Aspect Instantiation Models
This is an advanced topic. If you are just starting out with AOP, you can safely skip it until later. |
By default, there is a single instance of each aspect within the application
context. AspectJ calls this the singleton instantiation model. It is possible to define
aspects with alternate lifecycles. Spring supports AspectJ’s perthis
, pertarget
, and
pertypewithin
instantiation models; percflow
and percflowbelow
are not currently
supported.
You can declare a perthis
aspect by specifying a perthis
clause in the @Aspect
annotation. Consider the following example:
-
Java
-
Kotlin
@Aspect("perthis(execution(* com.xyz..service.*.*(..)))")
public class MyAspect {
private int someState;
@Before("execution(* com.xyz..service.*.*(..))")
public void recordServiceUsage() {
// ...
}
}
@Aspect("perthis(execution(* com.xyz..service.*.*(..)))")
class MyAspect {
private val someState: Int = 0
@Before("execution(* com.xyz..service.*.*(..))")

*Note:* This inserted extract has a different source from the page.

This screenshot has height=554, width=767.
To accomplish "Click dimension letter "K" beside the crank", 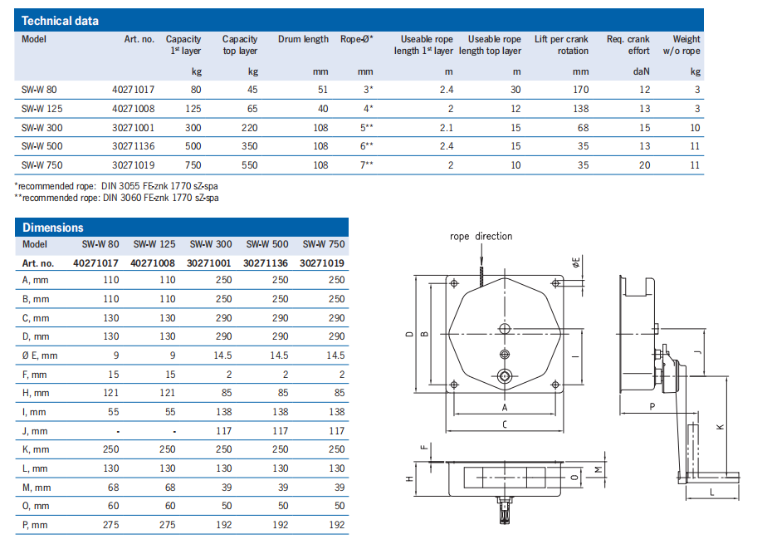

fun recordServiceUsage() {
// ...
}
}
In the preceding example, the effect of the perthis
clause is that one aspect instance
is created for each unique service object that performs a business service (each unique
object bound to this
at join points matched by the pointcut expression). The aspect
instance is created the first time that a method is invoked on the service object. The
aspect goes out of scope when the service object goes out of scope. Before the aspect
instance is created, none of the advice within it runs. As soon as the aspect instance
has been created, the advice declared within it runs at matched join points, but only
when the service object is the one with which this aspect is associated. See the AspectJ
Programming Guide for more information on per
clauses.
The pertarget
instantiation model works in exactly the same way as perthis
, but it
creates one aspect instance for each unique target object at matched join points.